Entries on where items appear

———

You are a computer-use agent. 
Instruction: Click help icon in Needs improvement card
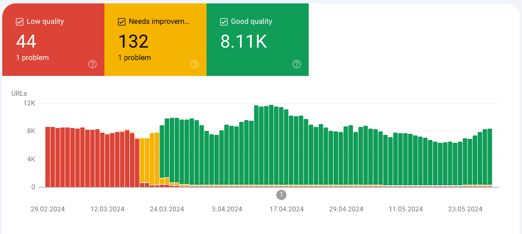195,64
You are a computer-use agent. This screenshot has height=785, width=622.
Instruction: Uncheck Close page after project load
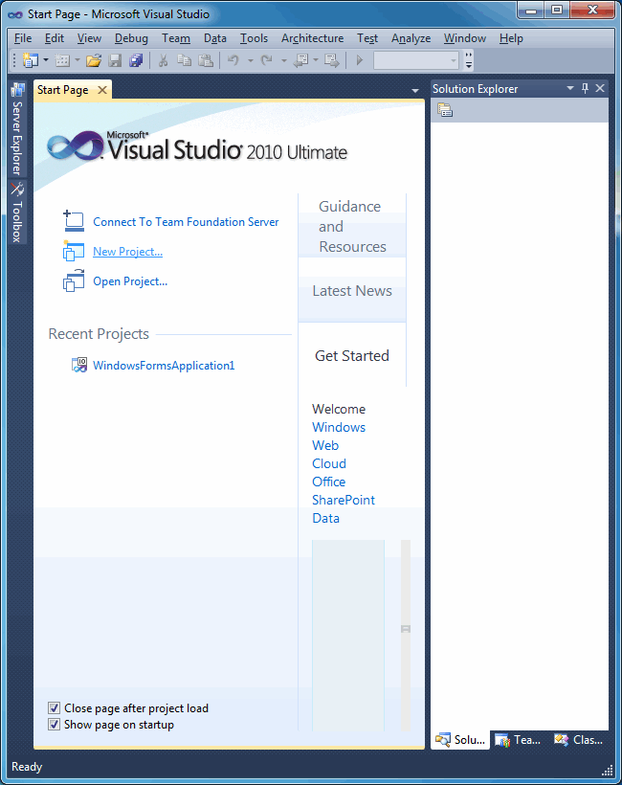coord(54,707)
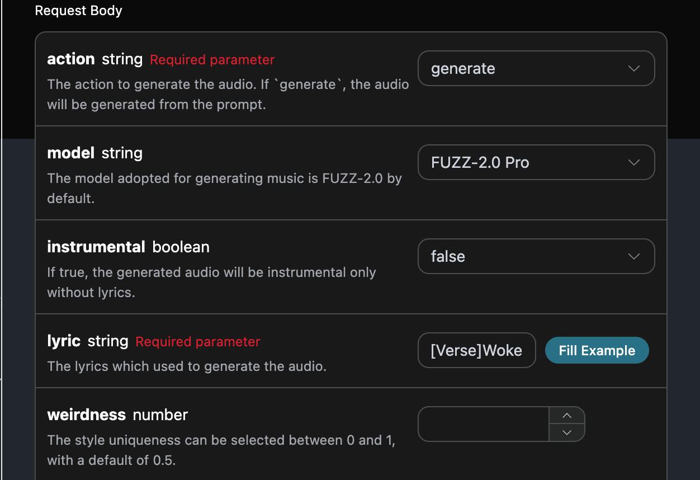The image size is (700, 480).
Task: Click the bold model parameter name
Action: pyautogui.click(x=71, y=153)
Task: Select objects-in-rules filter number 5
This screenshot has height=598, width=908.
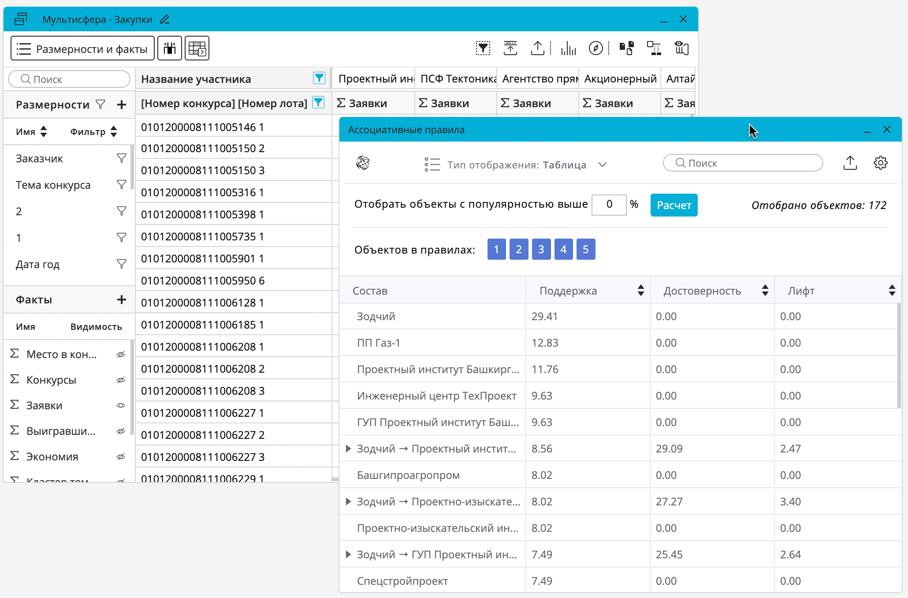Action: coord(585,249)
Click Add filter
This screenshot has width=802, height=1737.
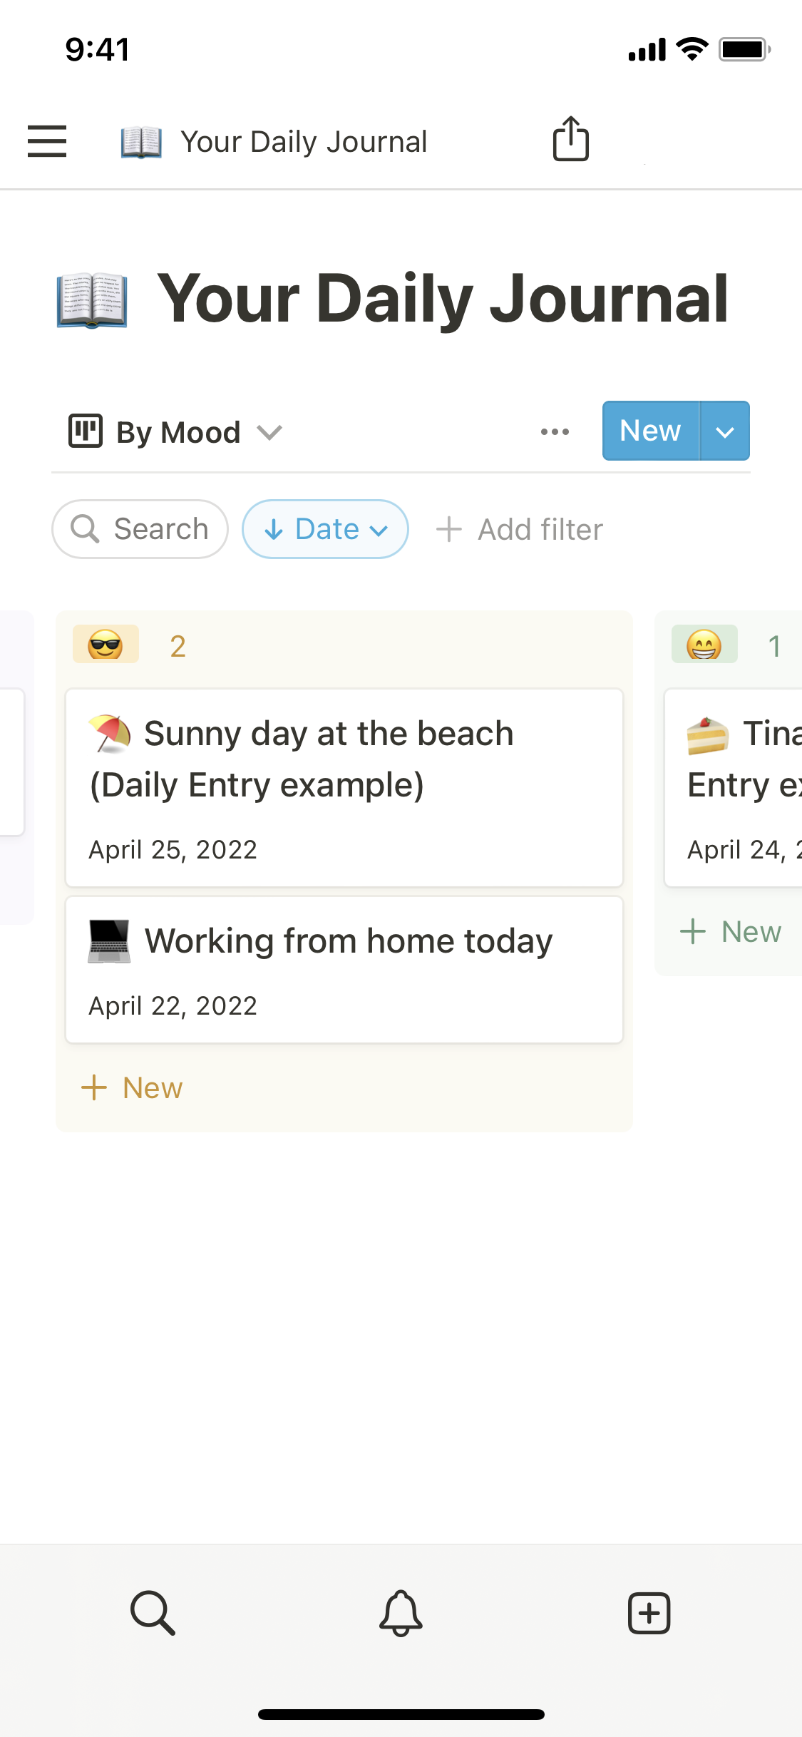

———

▸ Goal
Write out every line of the entries above word for word, but leave out the pictures.

▸ Finished exercise
You are a computer-use agent. 
Instruction: Click help icon in Needs improvement card
195,64
You are a computer-use agent. This screenshot has height=785, width=622.
Instruction: Uncheck Close page after project load
coord(54,707)
The image size is (700, 480).
Task: Click the bold model parameter name
Action: pyautogui.click(x=71, y=153)
Task: Select objects-in-rules filter number 5
This screenshot has height=598, width=908.
Action: coord(585,249)
Click Add filter
This screenshot has width=802, height=1737.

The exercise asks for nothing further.